Purpose: To evaluate the feasibility and accuracy of using on‐board imager (OBI) cone‐beam computed tomography(CBCT) scans for stereotactic radiosurgery(SRS) planning and dose verification. Method and Materials: The simulation CT scan and OBI CBCT scan of a Rando head phantom were imported into a commercial SRStreatment planning system, BRW‐coordinate localized and co‐registered. A simulated clinical target volume (CTV), planning target volume (PTV) and critical organs were contoured on the simulation CT scan and transferred to the CBCT scan. A SRS treatment plan with 10 static conformal fields was created using the simulation CT volume. Beam parameters of this CT plan were also imported into a second treatment plan using the CBCT volume. Dose volume histogram (DVH), mean dose, monitor unit (MU), and equivalent depth of the CBCT plan were compared with those of the CT plan, with and without the inhomogeneity correction.

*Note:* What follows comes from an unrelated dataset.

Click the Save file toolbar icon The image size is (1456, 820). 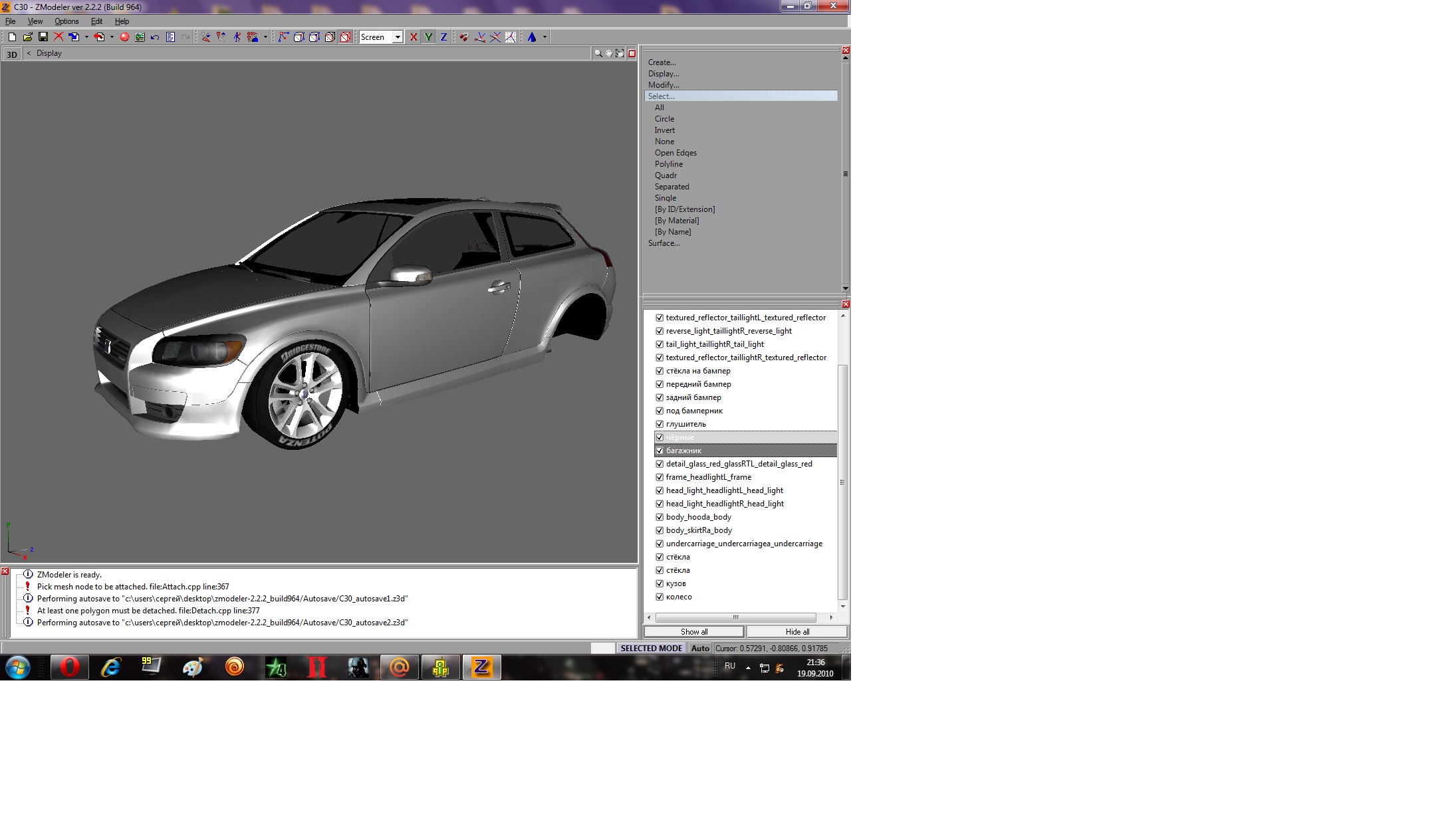tap(43, 37)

Results: The DVH of CTV, PTV and critical organs for these two plans were indistinguishable without inhomogeneity correction. The MU and equivalent depth of the CBCT plan were on average 0.2 % (standard deviation (SD)=0.4%) higher and 0.3% (SD=1.3%) lower, respectively, than the CT plan. Although the DVH of these two plans were comparable with inhomogeneity correction, significant discrepancy was observed for the MU (mean=1.4% and SD=1.3%) and equivalent depth (mean=5.3% and SD=3.9%) due to the lower Hounsfield numbers of the CBCT scan. However, when the CT plan was applied to the CBCT volume, mean doses to PTV and critical organs were only slightly (1.2% and on average 1.0% with SD=3.2%, respectively) higher than those of the CT plan. Conclusion: The OBI CBCT scans can be used for SRS planning and dose verification. More accurate Hounsfield number calibration is needed for inhomogeneity correction.